Task to carry out: The lines from the start of the records through the one containing "Image resolution: width=1362" are to be transcribed exactly, and nothing else.

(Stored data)
★ ★ ★ ★ ★ ★ ★

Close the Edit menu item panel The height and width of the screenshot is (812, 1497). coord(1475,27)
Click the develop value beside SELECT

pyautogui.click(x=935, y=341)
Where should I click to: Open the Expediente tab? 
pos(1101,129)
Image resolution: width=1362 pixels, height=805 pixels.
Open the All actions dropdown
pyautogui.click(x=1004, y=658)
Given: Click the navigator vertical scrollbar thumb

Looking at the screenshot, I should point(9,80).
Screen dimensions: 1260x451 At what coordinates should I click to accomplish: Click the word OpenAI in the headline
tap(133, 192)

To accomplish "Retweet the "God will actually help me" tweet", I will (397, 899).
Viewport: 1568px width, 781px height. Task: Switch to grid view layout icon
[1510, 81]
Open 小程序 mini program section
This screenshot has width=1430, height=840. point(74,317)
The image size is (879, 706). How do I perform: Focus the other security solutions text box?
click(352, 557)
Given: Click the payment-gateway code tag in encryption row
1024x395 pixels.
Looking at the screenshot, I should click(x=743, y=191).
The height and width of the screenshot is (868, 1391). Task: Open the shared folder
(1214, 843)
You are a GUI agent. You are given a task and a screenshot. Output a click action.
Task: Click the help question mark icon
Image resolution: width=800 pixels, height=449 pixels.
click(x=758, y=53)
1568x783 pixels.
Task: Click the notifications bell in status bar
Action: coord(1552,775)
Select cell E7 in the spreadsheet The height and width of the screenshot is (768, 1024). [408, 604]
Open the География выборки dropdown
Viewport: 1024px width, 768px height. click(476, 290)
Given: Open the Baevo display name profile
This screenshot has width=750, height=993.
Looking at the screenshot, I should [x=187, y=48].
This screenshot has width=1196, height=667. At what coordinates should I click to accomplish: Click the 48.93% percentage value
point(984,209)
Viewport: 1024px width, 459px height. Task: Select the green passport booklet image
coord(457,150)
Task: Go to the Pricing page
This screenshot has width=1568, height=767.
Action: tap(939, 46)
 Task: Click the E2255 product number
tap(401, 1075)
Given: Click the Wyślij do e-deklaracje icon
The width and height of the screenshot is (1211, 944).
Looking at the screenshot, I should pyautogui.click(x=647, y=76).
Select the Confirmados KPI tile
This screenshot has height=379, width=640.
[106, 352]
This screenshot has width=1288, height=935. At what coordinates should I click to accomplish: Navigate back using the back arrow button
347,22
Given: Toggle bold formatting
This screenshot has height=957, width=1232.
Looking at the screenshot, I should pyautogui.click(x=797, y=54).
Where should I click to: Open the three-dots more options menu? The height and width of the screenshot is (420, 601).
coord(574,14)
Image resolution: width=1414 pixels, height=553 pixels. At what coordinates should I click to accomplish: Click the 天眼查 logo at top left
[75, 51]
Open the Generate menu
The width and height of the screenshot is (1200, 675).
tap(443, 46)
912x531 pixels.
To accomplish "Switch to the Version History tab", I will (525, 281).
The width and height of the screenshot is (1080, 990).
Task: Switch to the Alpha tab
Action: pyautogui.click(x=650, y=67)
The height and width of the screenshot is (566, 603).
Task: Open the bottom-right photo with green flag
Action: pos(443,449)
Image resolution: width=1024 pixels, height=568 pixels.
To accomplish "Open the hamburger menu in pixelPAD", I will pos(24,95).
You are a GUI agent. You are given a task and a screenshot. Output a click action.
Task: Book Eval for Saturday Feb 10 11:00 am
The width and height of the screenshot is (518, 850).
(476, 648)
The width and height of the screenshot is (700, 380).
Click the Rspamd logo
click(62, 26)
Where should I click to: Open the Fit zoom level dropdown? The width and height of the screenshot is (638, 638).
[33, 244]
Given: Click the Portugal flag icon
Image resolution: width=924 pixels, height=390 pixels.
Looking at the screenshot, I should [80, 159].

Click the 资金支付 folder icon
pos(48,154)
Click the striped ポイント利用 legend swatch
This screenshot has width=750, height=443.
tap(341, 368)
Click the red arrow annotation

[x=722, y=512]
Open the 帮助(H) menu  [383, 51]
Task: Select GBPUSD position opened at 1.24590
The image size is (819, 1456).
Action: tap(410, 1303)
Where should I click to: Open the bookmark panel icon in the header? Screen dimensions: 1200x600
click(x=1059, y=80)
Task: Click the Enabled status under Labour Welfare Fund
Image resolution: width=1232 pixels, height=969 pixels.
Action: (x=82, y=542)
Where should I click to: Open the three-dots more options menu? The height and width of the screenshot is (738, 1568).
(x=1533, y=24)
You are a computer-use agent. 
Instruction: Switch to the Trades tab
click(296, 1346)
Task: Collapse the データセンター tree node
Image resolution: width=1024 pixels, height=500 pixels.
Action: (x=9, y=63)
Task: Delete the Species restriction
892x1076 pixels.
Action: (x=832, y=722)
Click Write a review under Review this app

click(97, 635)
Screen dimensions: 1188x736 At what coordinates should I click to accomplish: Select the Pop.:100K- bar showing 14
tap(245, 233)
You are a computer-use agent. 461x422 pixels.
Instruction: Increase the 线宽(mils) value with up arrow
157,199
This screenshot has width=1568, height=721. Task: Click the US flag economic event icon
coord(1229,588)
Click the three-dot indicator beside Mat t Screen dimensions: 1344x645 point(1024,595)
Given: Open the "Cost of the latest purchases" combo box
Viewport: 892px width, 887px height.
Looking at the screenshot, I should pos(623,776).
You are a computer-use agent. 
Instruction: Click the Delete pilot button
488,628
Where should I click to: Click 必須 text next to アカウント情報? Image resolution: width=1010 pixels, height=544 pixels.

★ ★ ★ ★ ★ ★ ★

Exercise solution:
Close the Edit menu item panel The height and width of the screenshot is (812, 1497). coord(1475,27)
Click the develop value beside SELECT

pyautogui.click(x=935, y=341)
Where should I click to: Open the Expediente tab? 
pos(1101,129)
Image resolution: width=1362 pixels, height=805 pixels.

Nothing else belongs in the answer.